Temporal Loss : summing the KL divergences \(K L\left(\mathbf{p}_{t, j}^{\text {temp }}, \mathbf{p}_{s, j}^{\text {temp }}\right)\) over all temporal positions
- \(\mathcal{L}^{\text {temp }}=\sum_{j=1}^{s_l} K L\left(\mathbf{p}_{t, j}^{\text {temp }} \mid \mid \mathbf{p}_{s, j}^{\text {temp }}\right)\).
b) Instance Loss
- contrasts \(\mathbf{s}_j\) with the representations of buffered sequences at temporal position \(j\) (red dotted arrows)

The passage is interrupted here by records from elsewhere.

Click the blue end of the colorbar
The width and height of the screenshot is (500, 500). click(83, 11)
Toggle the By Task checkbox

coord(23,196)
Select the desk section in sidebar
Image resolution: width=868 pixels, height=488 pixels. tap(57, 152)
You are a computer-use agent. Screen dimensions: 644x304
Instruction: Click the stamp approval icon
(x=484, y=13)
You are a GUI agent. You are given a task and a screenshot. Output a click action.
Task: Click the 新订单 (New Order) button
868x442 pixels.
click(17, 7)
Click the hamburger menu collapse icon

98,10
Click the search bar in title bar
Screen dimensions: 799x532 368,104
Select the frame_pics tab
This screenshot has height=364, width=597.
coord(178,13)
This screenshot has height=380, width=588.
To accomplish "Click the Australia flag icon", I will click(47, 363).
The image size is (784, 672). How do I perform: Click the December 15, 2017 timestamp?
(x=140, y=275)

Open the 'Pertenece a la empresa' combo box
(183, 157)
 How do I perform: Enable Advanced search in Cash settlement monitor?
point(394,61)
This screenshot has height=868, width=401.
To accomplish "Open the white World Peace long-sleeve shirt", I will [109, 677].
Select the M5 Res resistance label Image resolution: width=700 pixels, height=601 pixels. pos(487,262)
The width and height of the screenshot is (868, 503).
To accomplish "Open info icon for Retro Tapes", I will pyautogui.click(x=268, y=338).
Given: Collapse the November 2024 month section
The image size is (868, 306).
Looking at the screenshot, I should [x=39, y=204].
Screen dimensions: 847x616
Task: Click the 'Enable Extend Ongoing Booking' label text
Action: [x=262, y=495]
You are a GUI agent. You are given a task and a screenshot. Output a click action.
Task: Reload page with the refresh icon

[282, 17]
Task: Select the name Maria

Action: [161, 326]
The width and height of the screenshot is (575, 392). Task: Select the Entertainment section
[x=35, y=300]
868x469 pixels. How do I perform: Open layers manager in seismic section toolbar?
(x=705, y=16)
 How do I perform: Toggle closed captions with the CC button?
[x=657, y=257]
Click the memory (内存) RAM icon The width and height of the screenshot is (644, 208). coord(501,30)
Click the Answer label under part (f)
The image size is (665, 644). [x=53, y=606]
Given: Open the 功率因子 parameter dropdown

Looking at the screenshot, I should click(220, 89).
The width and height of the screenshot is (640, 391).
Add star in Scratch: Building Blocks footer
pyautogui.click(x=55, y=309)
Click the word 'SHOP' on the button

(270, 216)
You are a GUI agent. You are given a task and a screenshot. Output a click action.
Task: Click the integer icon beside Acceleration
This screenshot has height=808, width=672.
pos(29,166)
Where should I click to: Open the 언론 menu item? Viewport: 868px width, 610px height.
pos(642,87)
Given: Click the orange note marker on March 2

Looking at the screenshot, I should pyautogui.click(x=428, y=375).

- \(l\)-dim student pdf : \(\mathbf{p}_{s, j}^{\text {inst }}(k)=\frac{\exp \left(\operatorname{sim}\left(\mathbf{s}_j, \mathbf{q}_j^k\right) / \tau\right)}{\sum_{m=1}^l \exp \left(\operatorname{sim}\left(\mathbf{s}_j, \mathbf{q}_j^m\right) / \tau\right)}\)
- \(l\)-dim teacher pdf : \(\mathbf{p}_{t, j}^{\text {inst }}(k)=\frac{\exp \left(\operatorname{sim}\left(\mathbf{t}_j, \mathbf{q}_j^k\right) / \tau\right)}{\sum_{m=1}^l \exp \left(\operatorname{sim}\left(\mathbf{t}_j, \mathbf{q}_j^m\right) / \tau\right)}\)
- \(\mathbf{q}^k\) : \(k\) th anchor sequence in the memory buffer
Instance Loss : summing the KL divergences \(K L\left(\mathbf{p}_t^{\text {inst }} \mid \mid \mathbf{p}_s^{\text {inst }}\right)\) over all temporal positions
- \(\mathcal{L}^{\text {inst }}=\sum_{j=1}^{s_l} K L\left(\mathbf{p}_{t, j}^{\text {inst }} \mid \mid \mathbf{p}_{s, j}^{\text {inst }}\right)\).
c) overall SSL loss
\(\mathcal{L}=\alpha \cdot \mathcal{L}^{\text {inst }}+(1-\alpha) \cdot \mathcal{L}^{\text {temp }}\).